**TASK STATEMENT:** Copy out the listing verbatim, starting at its first line and ending after the line that contains "Screen dimensions: 1366x676", with both of those lines included.
────────
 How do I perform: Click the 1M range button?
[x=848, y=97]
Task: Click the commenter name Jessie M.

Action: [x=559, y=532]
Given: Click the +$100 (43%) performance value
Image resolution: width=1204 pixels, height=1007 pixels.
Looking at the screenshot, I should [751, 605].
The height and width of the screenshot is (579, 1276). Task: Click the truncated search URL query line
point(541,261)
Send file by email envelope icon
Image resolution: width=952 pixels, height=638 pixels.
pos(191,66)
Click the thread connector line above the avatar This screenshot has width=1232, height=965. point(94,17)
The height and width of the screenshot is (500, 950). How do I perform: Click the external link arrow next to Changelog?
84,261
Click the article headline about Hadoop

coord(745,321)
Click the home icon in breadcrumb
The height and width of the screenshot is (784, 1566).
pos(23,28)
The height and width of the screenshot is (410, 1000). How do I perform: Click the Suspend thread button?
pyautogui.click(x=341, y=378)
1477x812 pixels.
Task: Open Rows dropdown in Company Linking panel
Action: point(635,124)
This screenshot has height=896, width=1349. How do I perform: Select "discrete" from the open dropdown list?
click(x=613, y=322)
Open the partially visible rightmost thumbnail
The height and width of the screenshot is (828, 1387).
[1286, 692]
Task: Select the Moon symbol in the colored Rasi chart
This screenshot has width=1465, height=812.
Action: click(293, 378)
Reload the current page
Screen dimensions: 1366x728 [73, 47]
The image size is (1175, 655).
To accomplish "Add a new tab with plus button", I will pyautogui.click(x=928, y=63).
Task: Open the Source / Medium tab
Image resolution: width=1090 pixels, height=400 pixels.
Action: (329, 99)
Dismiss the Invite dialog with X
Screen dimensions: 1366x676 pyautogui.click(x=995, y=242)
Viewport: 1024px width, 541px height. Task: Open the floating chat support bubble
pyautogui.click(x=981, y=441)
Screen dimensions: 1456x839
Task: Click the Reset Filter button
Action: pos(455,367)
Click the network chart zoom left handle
────────
**SOLUTION:**
 How do I perform: Click the 1M range button?
[x=848, y=97]
Task: Click the commenter name Jessie M.

Action: [x=559, y=532]
Given: Click the +$100 (43%) performance value
Image resolution: width=1204 pixels, height=1007 pixels.
Looking at the screenshot, I should [751, 605].
The height and width of the screenshot is (579, 1276). Task: Click the truncated search URL query line
point(541,261)
Send file by email envelope icon
Image resolution: width=952 pixels, height=638 pixels.
pos(191,66)
Click the thread connector line above the avatar This screenshot has width=1232, height=965. point(94,17)
The height and width of the screenshot is (500, 950). How do I perform: Click the external link arrow next to Changelog?
84,261
Click the article headline about Hadoop

coord(745,321)
Click the home icon in breadcrumb
The height and width of the screenshot is (784, 1566).
pos(23,28)
The height and width of the screenshot is (410, 1000). How do I perform: Click the Suspend thread button?
pyautogui.click(x=341, y=378)
1477x812 pixels.
Task: Open Rows dropdown in Company Linking panel
Action: point(635,124)
This screenshot has height=896, width=1349. How do I perform: Select "discrete" from the open dropdown list?
click(x=613, y=322)
Open the partially visible rightmost thumbnail
The height and width of the screenshot is (828, 1387).
[1286, 692]
Task: Select the Moon symbol in the colored Rasi chart
This screenshot has width=1465, height=812.
Action: click(293, 378)
Reload the current page
Screen dimensions: 1366x728 [73, 47]
The image size is (1175, 655).
To accomplish "Add a new tab with plus button", I will pyautogui.click(x=928, y=63).
Task: Open the Source / Medium tab
Image resolution: width=1090 pixels, height=400 pixels.
Action: (329, 99)
Dismiss the Invite dialog with X
Screen dimensions: 1366x676 pyautogui.click(x=995, y=242)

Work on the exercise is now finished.